The first thing they found was Moritz’s collar. Then a lower jaw, shards of leg bone and entrails. They were in a food cache, most likely made by a big male grizzly, near a site Moritz was preparing as a winter den.
The salmon runs had failed, the consequence of climate disturbance or overfishing. Big grizzlies were hungry, and Moritz did not know enough to stay away.
ADAPTING TO THE UNKNOWN
In Europe, so many of the fiercest grizzlies have been killed over the centuries that the species has become shy rather than confrontational, Dr Beecham said. He calls them “gun-chosen” bears.
He told an apocryphal story from Norway where, it is said, grizzlies have trained themselves to drop to their bellies and crawl across forest openings to avoid being seen.
In North America, grizzlies are constricting their roaming range if they live near humans and shifting activity to nighttime, a study published last year discovered.

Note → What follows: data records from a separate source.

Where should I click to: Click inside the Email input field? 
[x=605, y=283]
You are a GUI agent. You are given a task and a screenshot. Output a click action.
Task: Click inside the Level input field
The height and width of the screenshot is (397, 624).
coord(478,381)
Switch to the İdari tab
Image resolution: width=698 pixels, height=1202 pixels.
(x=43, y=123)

It’s either a survival technique to dodge humans or a sign that they are edging toward extirpation.
But humans are changing too, said Dr Peter S Alagona, an environmental historian at University of California, Santa Barbara, and founder of the California Grizzly Research Network in 2016.

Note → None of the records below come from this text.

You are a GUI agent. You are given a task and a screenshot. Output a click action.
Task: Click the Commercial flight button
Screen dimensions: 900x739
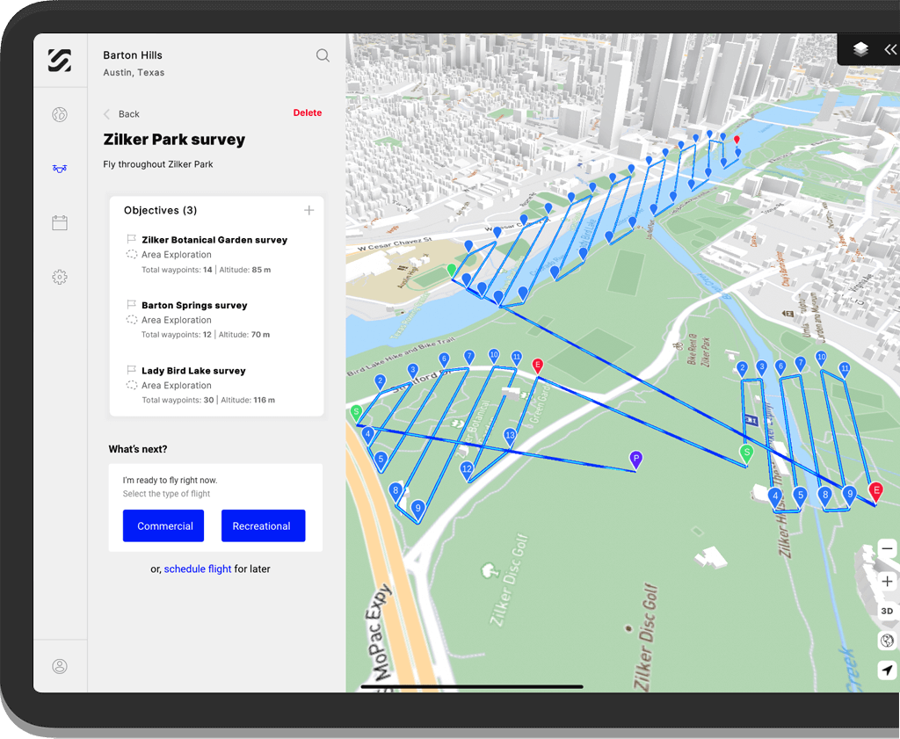(x=163, y=525)
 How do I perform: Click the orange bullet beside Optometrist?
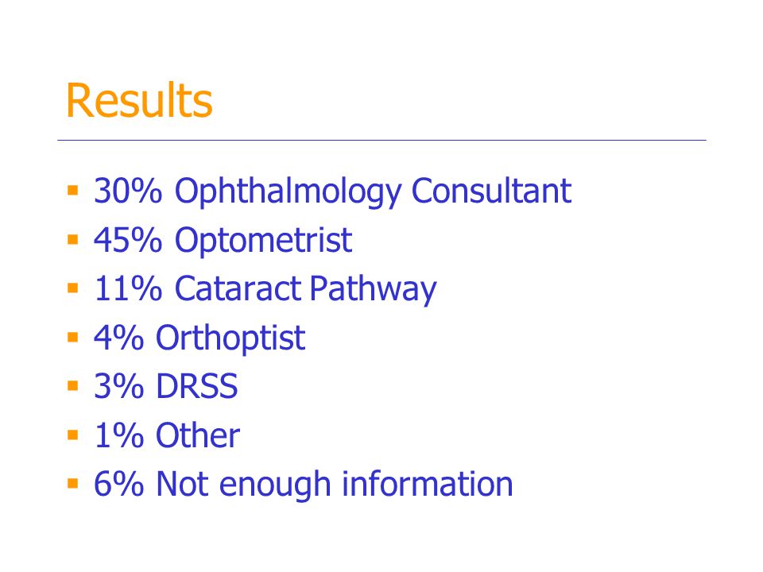pyautogui.click(x=73, y=239)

The network explores the potential of returning grizzlies to the state where they were eradicated nearly a century ago and where the creature still graces the state flag and seal.
These days, opinion polls consistently show deep disapproval of grizzly hunting, Dr Alagona said.
“I think there is a lot to this idea that although we talk about these things in scientific and managerial terms, often what’s just underneath is these emotions about what is right and what is wrong, what belongs and what doesn’t,” he said. “And a sense of justice that goes along with trying to right wrongs or fix losses.”
At the shelter, the two new cubs are adapting to their temporary home. The summer is still young; other orphaned grizzlies may end up there before the year is out.
The four surviving cubs released last month seem to be making good choices, Dr Ciarniello said. Data from their collars show that the triplets remain together in the lowlands of an estuary, close to their release area.
Cedar is alone. She has found good grizzly habitat in the subalpine and alpine areas of the forest. She roams widely. It is possible, said Dr Ciarniello, that she is looking for her lost sister.